Imparsial menilai tindakan penyerangan dan pengerusakan oleh TNI tidak hanya telah mencoreng nama baik TNI, tetapi juga menjadi bukti bahwa aksi kekerasan dan kejahatan yang melibatkan anggota TNI seolah tidak terkendali.
Prajurit TNI yang seharusnya menjadi contoh dalam berperilaku baik di tengah masyarakat justru mempertonton tindak kekerasan yang dilakukan secara brutal. Selain itu, penyerangan ini tentunya juga dapat mengganggu hubungan baik yang harmonis yang ditunjukkan selama ini oleh elit TNI dan Polri.
Penting untuk diingat bahwa peristiwa penyerangan ini bukanlah peristiwa yang pertama kali terjadi, sebelumnya terdapat kasus-kasus penyerangan oleh aparat TNI yang terjadi di sejumlah daerah.
Tindakan kekerasan seperti ini akan terus terjadi sepanjang tidak ada penghukuman yang adil dan maksimal terhadap oknum anggota TNI yang terlibat kejahatan. Selama ini, terdapat kasus-kasus kekerasan dan kejahatan pidana lainnya yang melibatkan anggota TNI tetapi penghukumannya ringan, terkadang dilindungi bahkan ada yang dibebaskan.
Penghukuman yang tidak adil terjadi akibat oknum anggota TNI yang terlibat kejahatan diadili dalam peradilan militer yang sama sekali tidak memenuhi prinsip peradilan yang jujur dan adil (fair trial) yang mengedepankan transparansi dan akuntabilitas. Peradilan militer selama ini cenderung menjadi sarana impunitas bagi anggota militer yang terlibat kejahatan.
Atas dasar hal itu Imparsial mendesak:
1. Untuk segera memproses seluruh oknum anggota TNI yang terlibat dalam penyerangan Polres Tarakan yang terjadi pada Senin 24 Februari 2025 melalui mekanisme peradilan umum untuk diproses sesuai ketentuan hukum yang berlaku.

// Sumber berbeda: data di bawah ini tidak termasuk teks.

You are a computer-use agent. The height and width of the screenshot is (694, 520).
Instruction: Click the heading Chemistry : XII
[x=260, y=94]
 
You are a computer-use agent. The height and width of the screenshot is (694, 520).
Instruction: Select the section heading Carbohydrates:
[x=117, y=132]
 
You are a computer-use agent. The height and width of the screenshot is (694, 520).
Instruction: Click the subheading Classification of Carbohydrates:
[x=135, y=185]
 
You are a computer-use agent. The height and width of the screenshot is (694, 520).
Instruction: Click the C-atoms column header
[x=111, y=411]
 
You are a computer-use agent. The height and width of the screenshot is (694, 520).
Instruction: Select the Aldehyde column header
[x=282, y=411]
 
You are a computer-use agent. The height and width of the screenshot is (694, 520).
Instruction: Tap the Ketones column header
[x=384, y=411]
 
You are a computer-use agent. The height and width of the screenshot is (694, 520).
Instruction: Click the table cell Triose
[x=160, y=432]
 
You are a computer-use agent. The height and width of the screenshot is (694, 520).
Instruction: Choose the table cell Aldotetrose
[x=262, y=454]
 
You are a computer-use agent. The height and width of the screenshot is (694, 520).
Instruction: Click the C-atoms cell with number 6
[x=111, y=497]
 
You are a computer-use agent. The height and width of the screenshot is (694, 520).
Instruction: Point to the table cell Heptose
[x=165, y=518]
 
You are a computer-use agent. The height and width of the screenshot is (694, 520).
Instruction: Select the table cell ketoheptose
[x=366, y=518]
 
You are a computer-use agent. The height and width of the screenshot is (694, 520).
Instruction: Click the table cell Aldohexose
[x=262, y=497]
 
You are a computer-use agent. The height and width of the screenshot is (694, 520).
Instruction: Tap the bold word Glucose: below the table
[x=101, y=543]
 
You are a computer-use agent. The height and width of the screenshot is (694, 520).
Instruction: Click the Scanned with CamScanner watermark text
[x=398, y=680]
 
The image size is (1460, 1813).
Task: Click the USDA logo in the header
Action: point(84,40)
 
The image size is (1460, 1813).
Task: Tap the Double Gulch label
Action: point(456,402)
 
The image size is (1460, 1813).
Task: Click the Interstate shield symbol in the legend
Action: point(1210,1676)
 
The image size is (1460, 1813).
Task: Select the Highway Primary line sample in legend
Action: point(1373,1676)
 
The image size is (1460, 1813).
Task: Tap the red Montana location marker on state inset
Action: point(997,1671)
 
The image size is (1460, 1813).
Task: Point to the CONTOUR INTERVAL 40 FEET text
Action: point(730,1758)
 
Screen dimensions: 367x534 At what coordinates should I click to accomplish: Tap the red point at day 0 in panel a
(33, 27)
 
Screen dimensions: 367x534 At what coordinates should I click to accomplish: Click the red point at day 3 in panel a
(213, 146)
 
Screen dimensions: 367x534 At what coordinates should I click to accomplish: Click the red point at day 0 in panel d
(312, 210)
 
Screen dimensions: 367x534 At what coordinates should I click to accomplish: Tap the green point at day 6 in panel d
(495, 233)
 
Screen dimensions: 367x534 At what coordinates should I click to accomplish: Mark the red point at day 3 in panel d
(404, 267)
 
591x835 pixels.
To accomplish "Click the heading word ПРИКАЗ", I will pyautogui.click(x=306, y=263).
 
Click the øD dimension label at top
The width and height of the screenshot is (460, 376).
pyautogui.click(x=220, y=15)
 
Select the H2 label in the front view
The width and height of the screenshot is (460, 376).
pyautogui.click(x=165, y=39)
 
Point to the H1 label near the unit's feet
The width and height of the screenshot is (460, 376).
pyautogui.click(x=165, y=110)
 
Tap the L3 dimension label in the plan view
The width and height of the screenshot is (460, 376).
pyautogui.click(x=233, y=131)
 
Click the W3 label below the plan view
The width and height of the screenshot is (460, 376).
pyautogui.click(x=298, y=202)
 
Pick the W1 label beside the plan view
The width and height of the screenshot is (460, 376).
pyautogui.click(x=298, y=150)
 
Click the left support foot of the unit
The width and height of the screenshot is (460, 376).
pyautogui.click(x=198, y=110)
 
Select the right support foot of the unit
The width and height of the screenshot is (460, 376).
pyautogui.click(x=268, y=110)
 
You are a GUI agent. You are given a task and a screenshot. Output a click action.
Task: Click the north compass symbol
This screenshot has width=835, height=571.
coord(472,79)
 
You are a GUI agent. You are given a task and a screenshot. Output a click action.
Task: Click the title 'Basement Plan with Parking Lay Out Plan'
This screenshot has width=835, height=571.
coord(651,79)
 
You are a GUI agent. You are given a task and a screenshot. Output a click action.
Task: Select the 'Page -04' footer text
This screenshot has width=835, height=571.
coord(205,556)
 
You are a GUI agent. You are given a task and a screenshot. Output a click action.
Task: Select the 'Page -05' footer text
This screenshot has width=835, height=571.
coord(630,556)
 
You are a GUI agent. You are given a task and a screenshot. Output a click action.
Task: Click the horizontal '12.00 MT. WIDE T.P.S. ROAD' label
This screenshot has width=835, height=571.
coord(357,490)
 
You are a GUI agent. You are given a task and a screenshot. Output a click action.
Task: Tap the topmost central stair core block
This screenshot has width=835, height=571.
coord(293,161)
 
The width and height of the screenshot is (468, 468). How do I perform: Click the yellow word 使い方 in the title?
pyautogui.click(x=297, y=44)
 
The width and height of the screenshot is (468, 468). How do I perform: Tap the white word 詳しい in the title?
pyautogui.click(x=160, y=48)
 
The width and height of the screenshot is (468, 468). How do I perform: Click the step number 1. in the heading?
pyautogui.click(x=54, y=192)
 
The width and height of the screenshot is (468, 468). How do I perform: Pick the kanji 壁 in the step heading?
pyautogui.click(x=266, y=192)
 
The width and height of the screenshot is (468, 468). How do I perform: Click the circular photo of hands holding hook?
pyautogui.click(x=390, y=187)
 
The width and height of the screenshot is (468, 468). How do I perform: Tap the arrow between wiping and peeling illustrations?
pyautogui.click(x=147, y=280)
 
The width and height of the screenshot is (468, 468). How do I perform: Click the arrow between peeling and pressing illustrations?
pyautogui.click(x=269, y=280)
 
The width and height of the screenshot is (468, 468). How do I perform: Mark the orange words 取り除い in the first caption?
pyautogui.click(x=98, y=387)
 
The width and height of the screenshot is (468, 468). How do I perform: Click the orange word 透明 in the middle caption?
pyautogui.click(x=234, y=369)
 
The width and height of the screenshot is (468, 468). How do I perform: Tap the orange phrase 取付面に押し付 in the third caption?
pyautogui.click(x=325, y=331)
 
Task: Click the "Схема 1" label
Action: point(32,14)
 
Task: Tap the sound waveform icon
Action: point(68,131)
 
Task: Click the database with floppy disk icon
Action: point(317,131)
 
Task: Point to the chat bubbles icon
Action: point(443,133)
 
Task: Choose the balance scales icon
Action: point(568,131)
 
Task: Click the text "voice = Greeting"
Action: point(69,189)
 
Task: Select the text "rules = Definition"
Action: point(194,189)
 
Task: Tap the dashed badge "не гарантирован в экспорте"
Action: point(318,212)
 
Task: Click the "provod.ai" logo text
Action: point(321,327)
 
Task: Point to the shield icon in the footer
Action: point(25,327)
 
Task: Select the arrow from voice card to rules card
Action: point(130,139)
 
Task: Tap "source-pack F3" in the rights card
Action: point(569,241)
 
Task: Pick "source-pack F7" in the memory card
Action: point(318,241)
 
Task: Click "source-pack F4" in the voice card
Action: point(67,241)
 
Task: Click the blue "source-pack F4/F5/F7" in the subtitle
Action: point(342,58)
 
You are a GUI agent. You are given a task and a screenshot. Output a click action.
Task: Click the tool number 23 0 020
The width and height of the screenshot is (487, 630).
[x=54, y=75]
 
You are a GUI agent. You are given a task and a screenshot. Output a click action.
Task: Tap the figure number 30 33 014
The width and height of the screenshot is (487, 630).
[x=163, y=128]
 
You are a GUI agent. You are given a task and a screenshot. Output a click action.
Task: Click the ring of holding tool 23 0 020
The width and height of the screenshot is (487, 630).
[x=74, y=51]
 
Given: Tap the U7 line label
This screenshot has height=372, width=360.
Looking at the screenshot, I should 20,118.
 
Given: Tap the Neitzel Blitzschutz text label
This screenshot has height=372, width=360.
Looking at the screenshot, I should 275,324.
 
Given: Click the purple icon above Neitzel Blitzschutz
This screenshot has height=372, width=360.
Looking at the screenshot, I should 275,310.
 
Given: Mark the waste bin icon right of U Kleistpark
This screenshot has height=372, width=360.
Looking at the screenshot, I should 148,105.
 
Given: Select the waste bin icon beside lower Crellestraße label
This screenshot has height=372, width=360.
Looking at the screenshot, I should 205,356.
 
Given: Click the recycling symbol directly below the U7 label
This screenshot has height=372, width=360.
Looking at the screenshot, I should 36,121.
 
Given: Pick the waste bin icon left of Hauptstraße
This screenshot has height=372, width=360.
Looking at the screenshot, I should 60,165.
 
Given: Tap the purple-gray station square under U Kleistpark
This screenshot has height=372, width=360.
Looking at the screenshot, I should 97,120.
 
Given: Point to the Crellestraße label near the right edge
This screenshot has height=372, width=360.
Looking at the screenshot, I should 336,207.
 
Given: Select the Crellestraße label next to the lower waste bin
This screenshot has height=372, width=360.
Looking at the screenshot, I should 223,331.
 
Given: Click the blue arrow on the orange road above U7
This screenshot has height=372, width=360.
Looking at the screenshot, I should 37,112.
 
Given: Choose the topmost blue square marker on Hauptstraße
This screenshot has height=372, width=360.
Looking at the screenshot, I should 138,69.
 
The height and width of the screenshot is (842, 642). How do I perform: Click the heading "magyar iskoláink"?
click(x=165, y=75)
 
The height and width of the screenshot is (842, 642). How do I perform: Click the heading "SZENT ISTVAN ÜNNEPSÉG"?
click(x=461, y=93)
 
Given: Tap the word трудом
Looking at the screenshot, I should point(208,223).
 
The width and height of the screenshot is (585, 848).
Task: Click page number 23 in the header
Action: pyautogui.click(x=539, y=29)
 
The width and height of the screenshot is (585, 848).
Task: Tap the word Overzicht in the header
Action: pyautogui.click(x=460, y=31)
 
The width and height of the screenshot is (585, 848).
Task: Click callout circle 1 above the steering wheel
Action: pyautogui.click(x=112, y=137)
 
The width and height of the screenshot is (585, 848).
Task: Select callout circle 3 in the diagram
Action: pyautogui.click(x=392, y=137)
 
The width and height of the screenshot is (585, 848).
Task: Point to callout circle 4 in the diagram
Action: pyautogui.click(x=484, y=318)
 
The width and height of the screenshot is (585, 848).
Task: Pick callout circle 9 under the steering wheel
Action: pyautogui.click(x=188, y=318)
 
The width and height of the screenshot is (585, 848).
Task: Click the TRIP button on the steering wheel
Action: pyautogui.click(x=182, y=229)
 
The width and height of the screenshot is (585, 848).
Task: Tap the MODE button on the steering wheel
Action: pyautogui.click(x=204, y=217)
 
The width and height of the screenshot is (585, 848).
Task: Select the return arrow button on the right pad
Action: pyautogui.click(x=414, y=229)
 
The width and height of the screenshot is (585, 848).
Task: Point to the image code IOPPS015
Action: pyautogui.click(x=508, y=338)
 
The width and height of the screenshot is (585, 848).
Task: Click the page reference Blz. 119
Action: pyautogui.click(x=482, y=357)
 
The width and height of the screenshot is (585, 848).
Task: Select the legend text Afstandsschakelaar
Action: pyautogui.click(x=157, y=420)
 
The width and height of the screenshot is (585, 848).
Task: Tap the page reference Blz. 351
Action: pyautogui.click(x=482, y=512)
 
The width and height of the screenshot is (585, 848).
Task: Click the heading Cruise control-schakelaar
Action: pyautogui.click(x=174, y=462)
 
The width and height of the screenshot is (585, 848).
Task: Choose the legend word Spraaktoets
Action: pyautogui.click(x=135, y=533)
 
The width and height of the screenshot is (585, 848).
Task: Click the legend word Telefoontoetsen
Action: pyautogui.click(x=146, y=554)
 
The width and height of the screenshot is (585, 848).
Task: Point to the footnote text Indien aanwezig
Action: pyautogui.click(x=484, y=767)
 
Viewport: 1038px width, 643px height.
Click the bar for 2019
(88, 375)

2. Pemerintah dan DPR segera merevisi Undang-Undang Nomor 31 Tahun 1997 tentang Peradilan Militer untuk memutus mata rantai impunitas bagi oknum anggota TNI yang melakukan tindak kejahatan. Berdasarkan catatan Imparsial selama ini, peradilan militer cenderung menjadi sarana impunitas bagi oknum anggota TNI yang melakukan kejahatan.